Откуда этот внезапный интерес? Она ломала голову и не находила ответа.
– Отлично. – Она не стала ничего говорить о Зое. – Сейчас ждут меня в ресторане.
Ни слова ни о танцах, ни о Зоиной болезни. Ей ничем не хотелось с ним делиться.
– Что ж, не стану больше тебя задерживать. Передай им от меня привет.
Она собиралась поблагодарить его и сухо попрощаться, но томительная пауза заставила ее напрячься. Он звонил ей в три часа ночи, они не виделись уже несколько недель...
– Стью... Я по тебе скучаю...
Вдруг наступила тишина, которой, казалось, не будет конца.

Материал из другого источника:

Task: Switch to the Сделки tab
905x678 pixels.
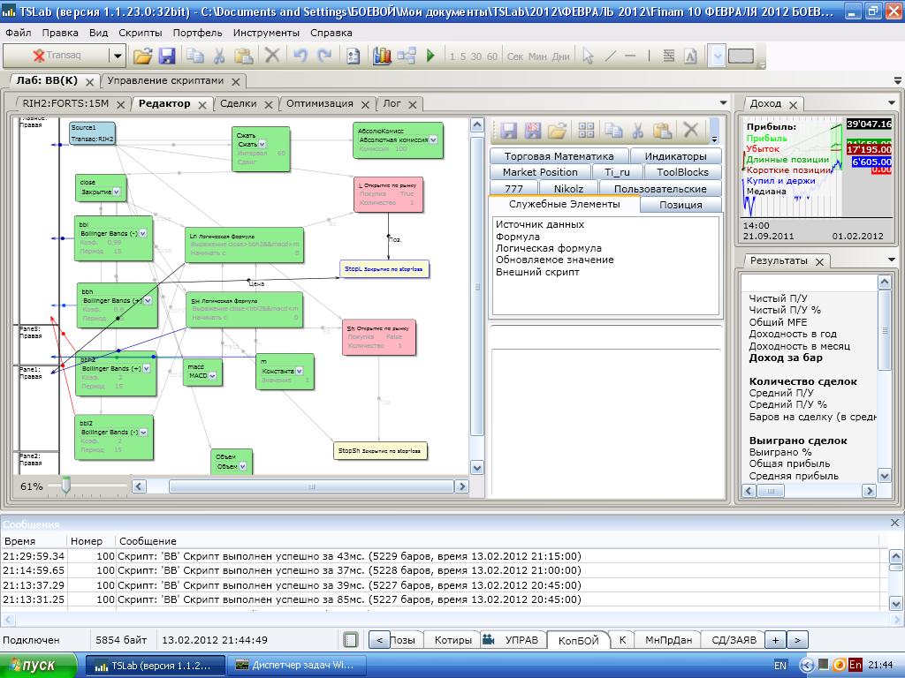Action: [238, 103]
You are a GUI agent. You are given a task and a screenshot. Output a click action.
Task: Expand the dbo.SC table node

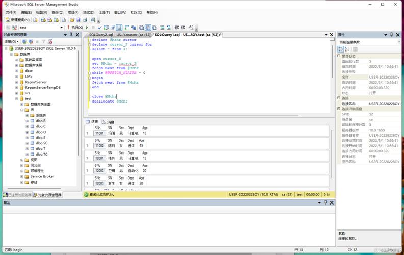27,143
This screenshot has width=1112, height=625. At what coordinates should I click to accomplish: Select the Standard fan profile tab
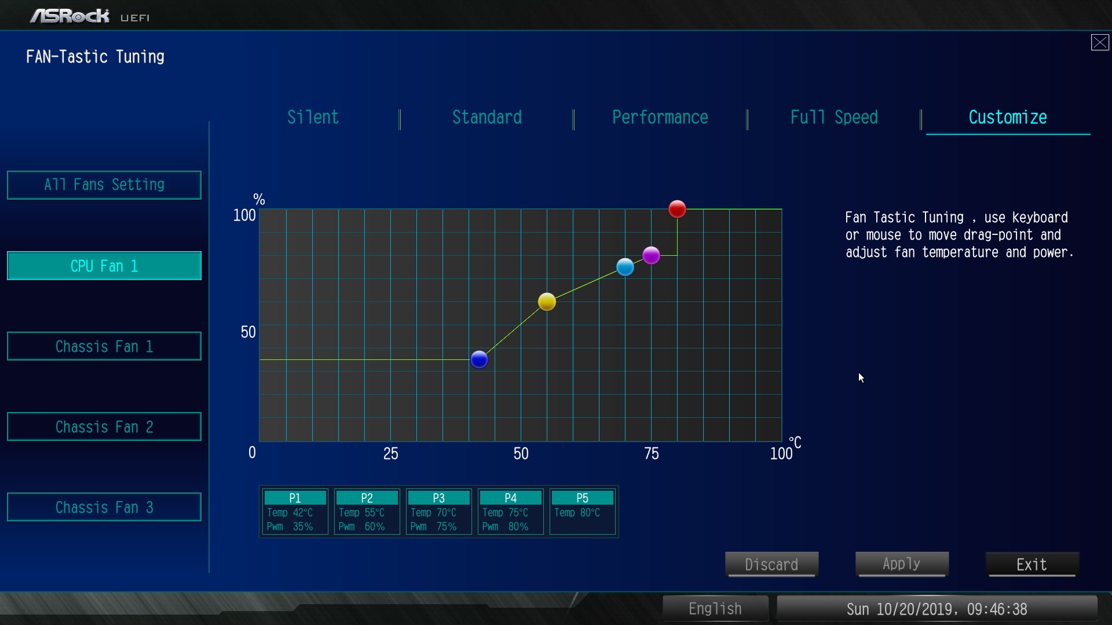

Зачем он произнес эти слова? После целого года молчания и боли – зачем? Может быть, он ощущает свою вину, сожалеет об утраченном? Она не хотела продолжать разговор.
Все: возврата нет!
Ей вдруг показалось по его интонации, что он выпил лишнего! Это так на него не похоже, но глухая ночь и одиночество кого угодно заставят махнуть рукой на привычки...
– Смотри не перетрудись, – только и сказала Мэри Стюарт. Месяц назад, полгода или тем более год она бы назвала себя бездушным чудовищем. Сейчас же ничего не почувствовала, простившись и повесив трубку. Ее ждали подруги и вкусный ужин.
Танцевальный вечер оказался еще веселее, чем они предполагали. На него явились все гости, даже Зоя, обмотанная синей кашемировой шалью. В платье из замши и чудесных бирюзовых серьгах она выглядела красавицей. Некоторые гостьи были в коротких юбочках, разлетавшихся в танце. Таня смотрелась, как всегда, великолепно в белом кружевном платье викторианского покроя, придававшем ей одновременно невинный и невыносимо соблазнительный вид. Увидев ее. Гордон едва устоял на ногах. На нем были джинсы и ковбойская рубаха, черная ковбойская шляпа, и такого же цвета сапоги. Таня поспешила сравнить его с ковбоем из кинофильма, и он гордо приосанился.